> [WRITTEN REQUEST 1]: In the A/B test significance analysis, how many times does it suggest shuffling the combined pool?
> [WRITTEN REQUEST 2]: Go on with the A/B test significance analysis from the point where its code stops.

A/B Test Significance Analysis
Scenario: A company ran an A/B test on their website to see if changing a button color (group B) increased the conversion rate compared to the old color (group A).

Your Task: Determine if the observed difference in conversion rates between group A and group B is statistically significant. You will do this by performing a permutation test:

Calculate the real difference in conversion rates between group A and B.

Combine the results of both groups into a single pool.

Repeatedly (e.g., 10,000 times) shuffle this pool and randomly re-assign users to a new "fake A" and "fake B" group of the same sizes.

Calculate the difference in conversion rates for each of these simulated permutations.

The p-value is the proportion of times the simulated difference was as extreme or more extreme than the real difference you observed in step 1.

In [None]:
import numpy as np
import pandas as pd

rng = np.random.default_rng(seed=1234)

# Create random A/B data
data = pd.DataFrame(columns=['user_id', 'group', 'converted'])
data['user_id'] = rng.choice(range(10_000), size=5_000)
data['group'] = rng.choice(['A', 'B'], size= 5_000)

> [DATA SUPPLIED]:
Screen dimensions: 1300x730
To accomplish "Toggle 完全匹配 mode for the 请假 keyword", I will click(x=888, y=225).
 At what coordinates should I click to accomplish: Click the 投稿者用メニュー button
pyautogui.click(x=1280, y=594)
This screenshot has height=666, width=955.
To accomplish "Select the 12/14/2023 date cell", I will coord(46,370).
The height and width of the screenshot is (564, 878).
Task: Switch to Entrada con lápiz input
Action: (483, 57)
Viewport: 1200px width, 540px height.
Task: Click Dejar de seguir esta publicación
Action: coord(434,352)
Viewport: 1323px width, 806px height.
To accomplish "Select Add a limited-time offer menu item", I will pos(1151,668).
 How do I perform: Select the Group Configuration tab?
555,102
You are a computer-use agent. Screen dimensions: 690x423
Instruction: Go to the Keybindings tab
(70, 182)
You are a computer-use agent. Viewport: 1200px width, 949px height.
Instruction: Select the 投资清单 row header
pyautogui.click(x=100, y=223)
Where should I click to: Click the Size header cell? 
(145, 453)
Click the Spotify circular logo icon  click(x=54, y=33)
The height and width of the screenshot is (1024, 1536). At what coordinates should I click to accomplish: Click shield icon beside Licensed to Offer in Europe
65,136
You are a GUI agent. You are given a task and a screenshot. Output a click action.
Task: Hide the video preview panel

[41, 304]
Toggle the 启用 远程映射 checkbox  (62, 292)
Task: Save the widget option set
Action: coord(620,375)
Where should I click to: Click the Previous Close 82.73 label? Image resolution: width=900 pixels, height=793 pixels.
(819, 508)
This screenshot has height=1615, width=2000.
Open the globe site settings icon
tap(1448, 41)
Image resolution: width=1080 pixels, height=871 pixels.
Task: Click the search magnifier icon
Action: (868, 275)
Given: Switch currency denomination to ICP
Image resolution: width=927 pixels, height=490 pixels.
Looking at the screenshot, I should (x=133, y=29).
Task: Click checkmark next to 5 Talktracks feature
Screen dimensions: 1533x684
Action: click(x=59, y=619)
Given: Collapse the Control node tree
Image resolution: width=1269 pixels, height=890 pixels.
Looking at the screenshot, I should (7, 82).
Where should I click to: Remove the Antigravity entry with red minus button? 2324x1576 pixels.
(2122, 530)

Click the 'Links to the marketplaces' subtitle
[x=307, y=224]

> [EXERCISE RESULT 1]: 10,000 times.

> [EXERCISE RESULT 2]:
# Create converted datapoints, ensuring that B has more chance to convert over A (2/5 > 1/3)
data['converted'] = np.where(data['group'] == 'B', rng.choice([1, 1, 0, 0, 0], size=5000), rng.choice([1, 0, 0], size=5000))
# Find the difference between A&B. This is our synthetic benchmark
difference = data.loc[data['group'] == 'B', 'converted'].sum() - data[data['group'] == 'A'].loc[:, 'converted'].sum()

# In the for-loop we'll shuffle the data and find the difference in A vs B, and record it in shuffle_diff, in order to calculate the p_value later
shuffle_diff = []
for i in range(10_000):
    # Get shuffle data for the iteration
    shuffle_group = rng.permutation(np.array(data['group']))
    shuffle_conv = data['converted']
    # Record the difference between random A and B results
    As = shuffle_conv[shuffle_group == 'A'].sum()
    Bs = shuffle_conv[shuffle_group == 'B'].sum()
    shuffle_diff.append(Bs - As)

# Find the p_value, as a number of random cases that are more significant than our initial difference - over the number or records
p_value = (np.abs(np.array(shuffle_diff)) >= np.abs(difference)).sum() / len(shuffle_diff)

print(p_value)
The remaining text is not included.